TASK STATEMENT: Could the lines from the start of the data through the line with "Image resolution: width=1331" be set down exactly, with no pictures among them?

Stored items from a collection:
======

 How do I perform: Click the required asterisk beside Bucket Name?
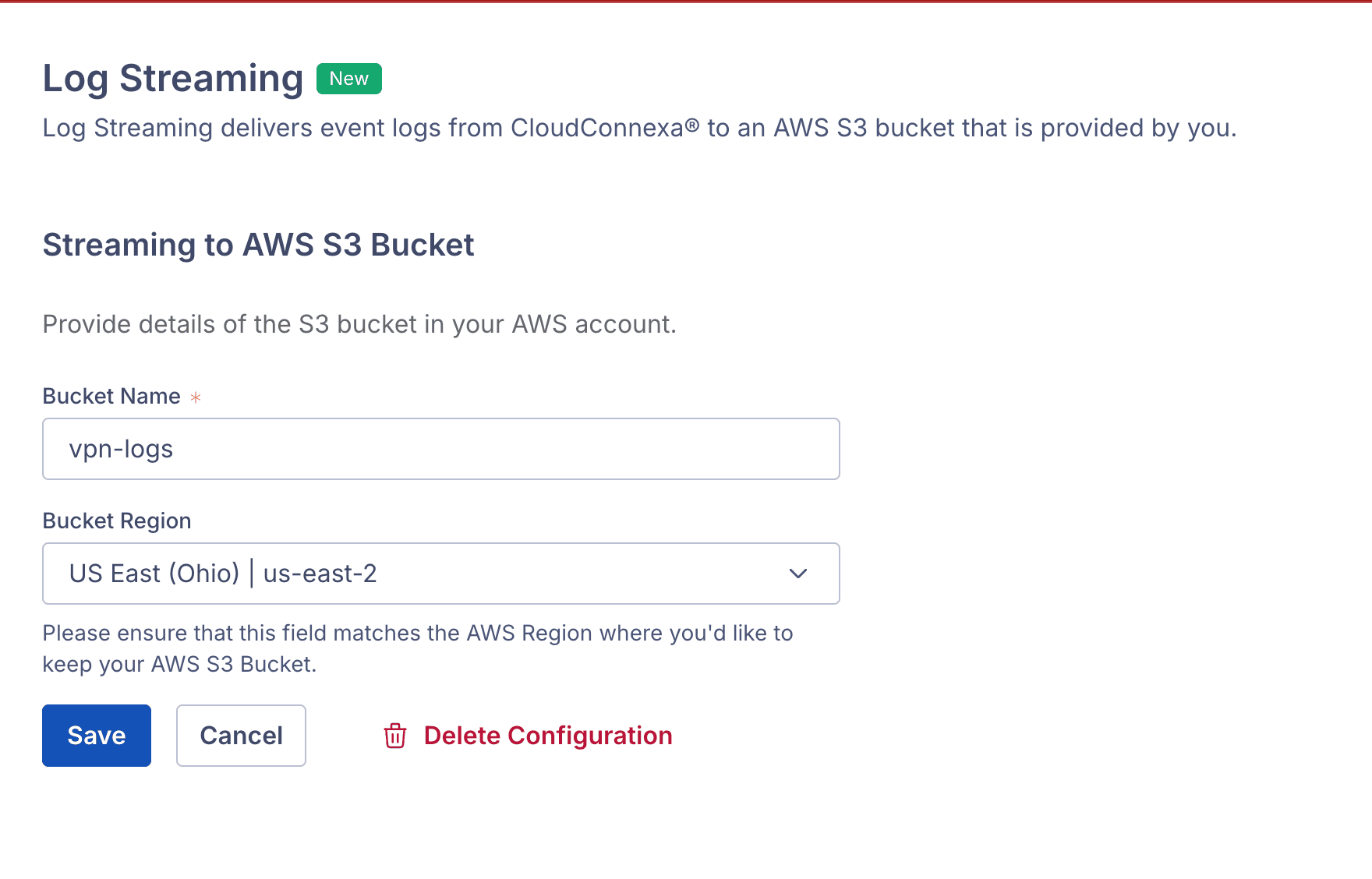196,397
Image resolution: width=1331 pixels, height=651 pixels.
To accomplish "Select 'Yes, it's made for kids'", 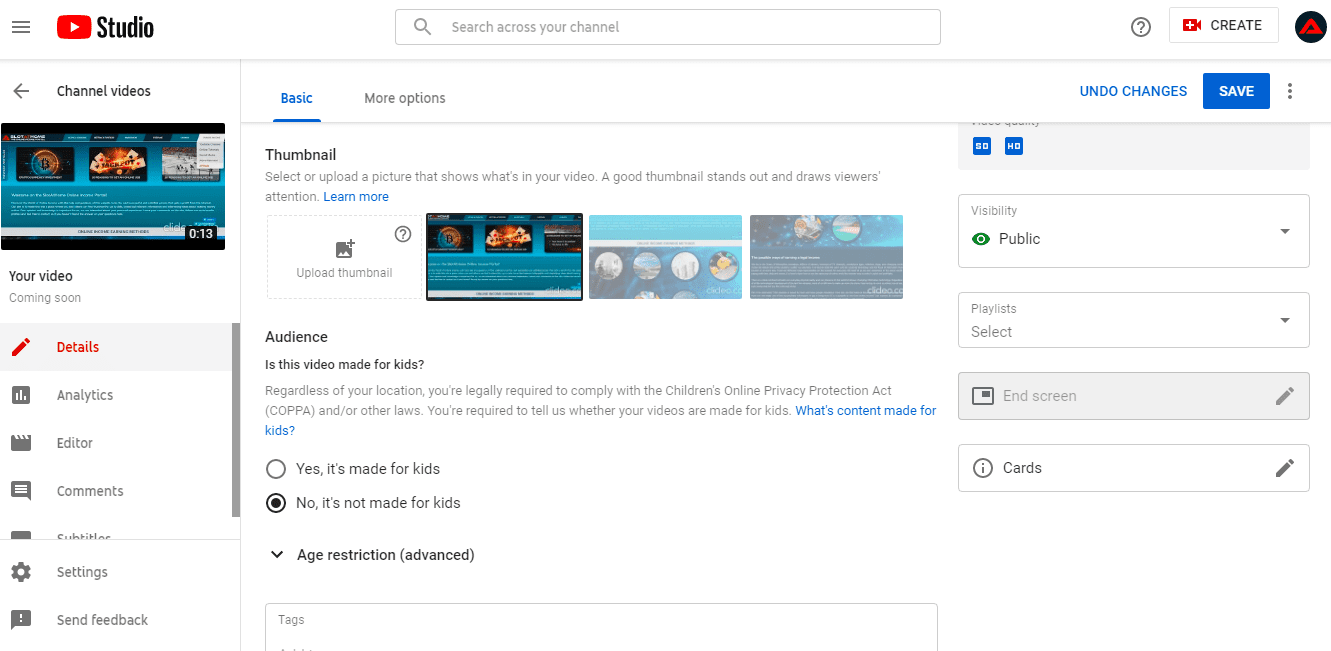I will [x=276, y=469].
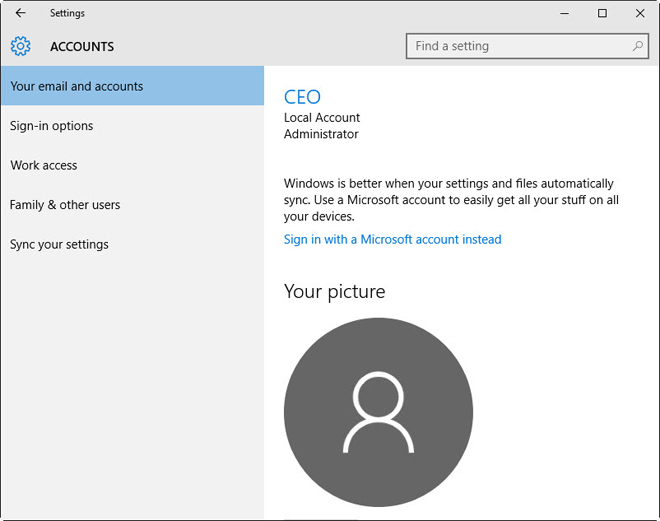The image size is (660, 521).
Task: Click the Local Account label
Action: (322, 117)
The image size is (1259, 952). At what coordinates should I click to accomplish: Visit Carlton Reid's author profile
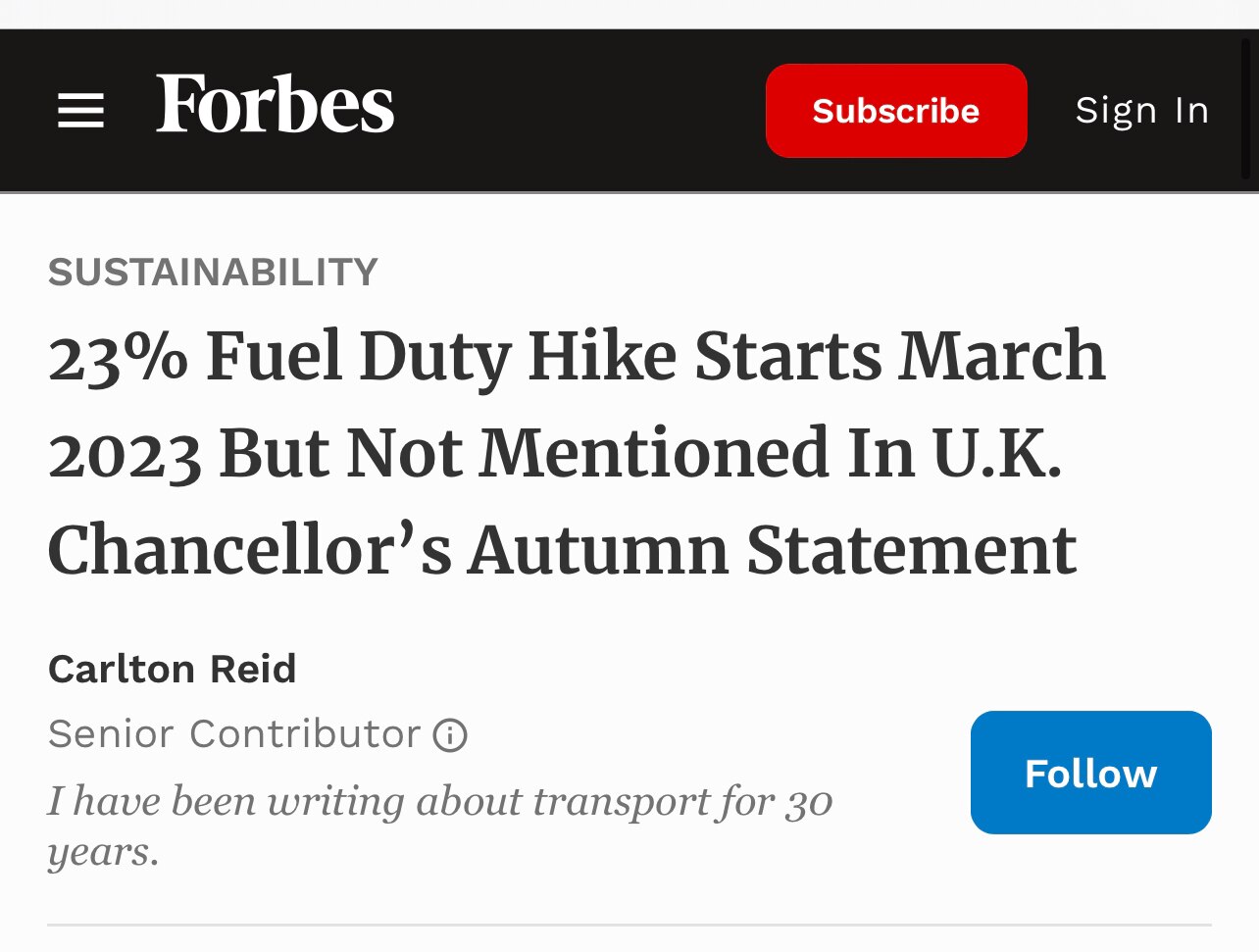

======

YOUR RESPONSE:
 How do I perform: Click the required asterisk beside Bucket Name?
196,397
Image resolution: width=1331 pixels, height=651 pixels.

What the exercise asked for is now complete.